Description of the task:
Retype the records word for word. Skip every image.

Supplied information:
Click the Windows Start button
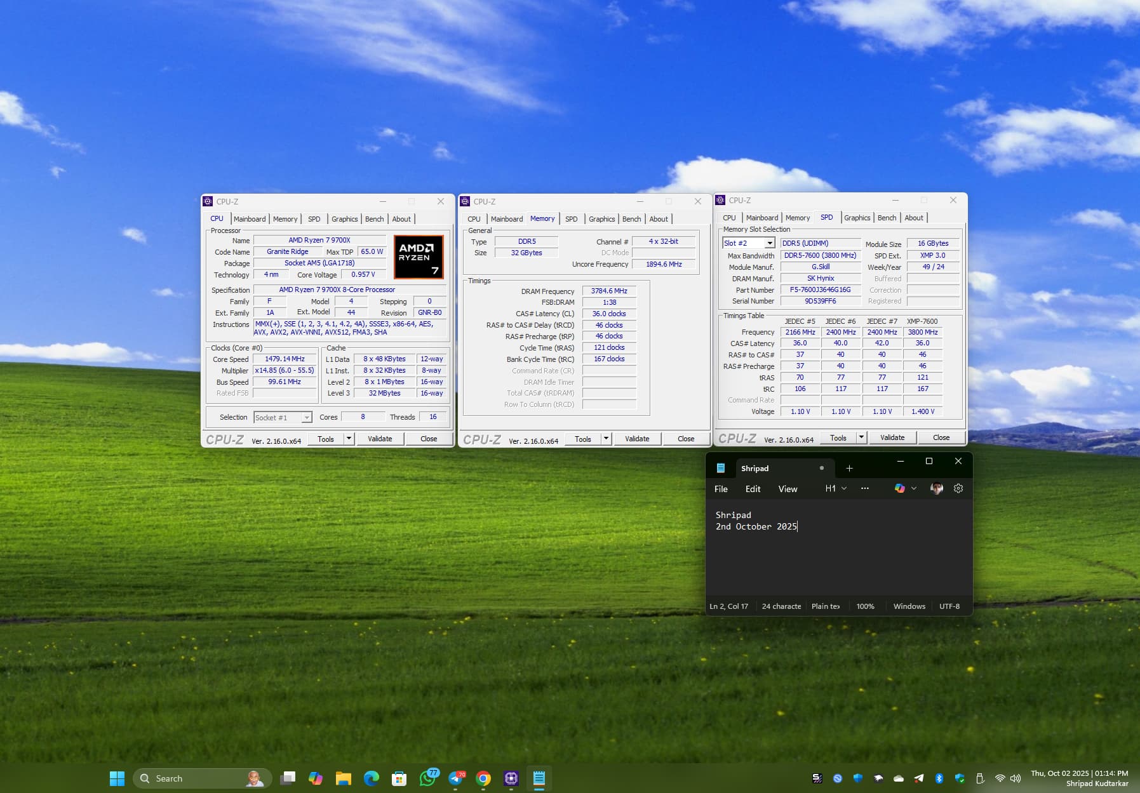The width and height of the screenshot is (1140, 793). click(117, 778)
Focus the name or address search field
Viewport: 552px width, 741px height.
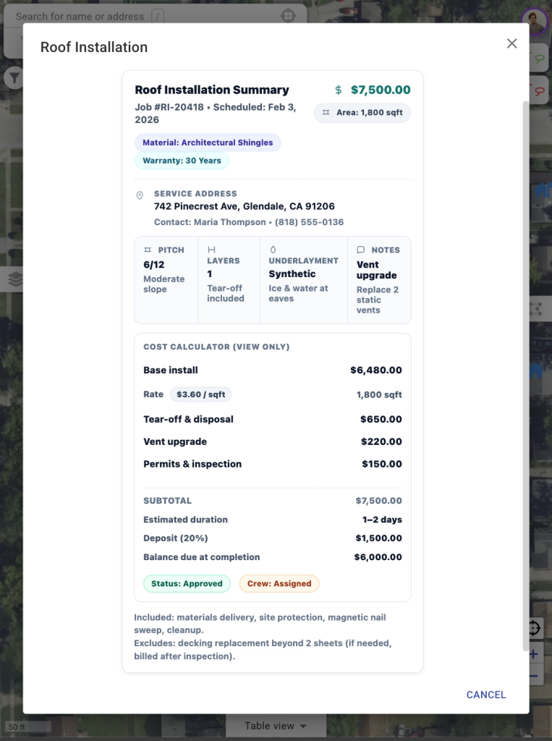tap(80, 16)
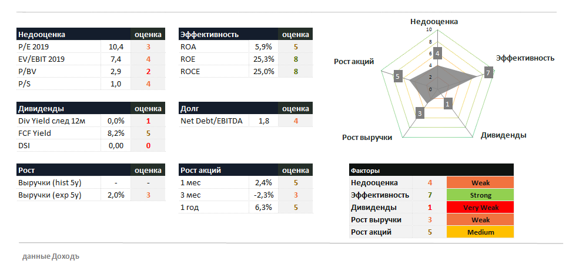Click the Факторы table header
Screen dimensions: 569x267
[x=364, y=170]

Response:
Click the Windows Start button
The width and height of the screenshot is (1140, 793). click(117, 778)
Focus the name or address search field
Viewport: 552px width, 741px height.
tap(80, 16)
Click the Факторы table header
Screen dimensions: 569x267
[x=364, y=170]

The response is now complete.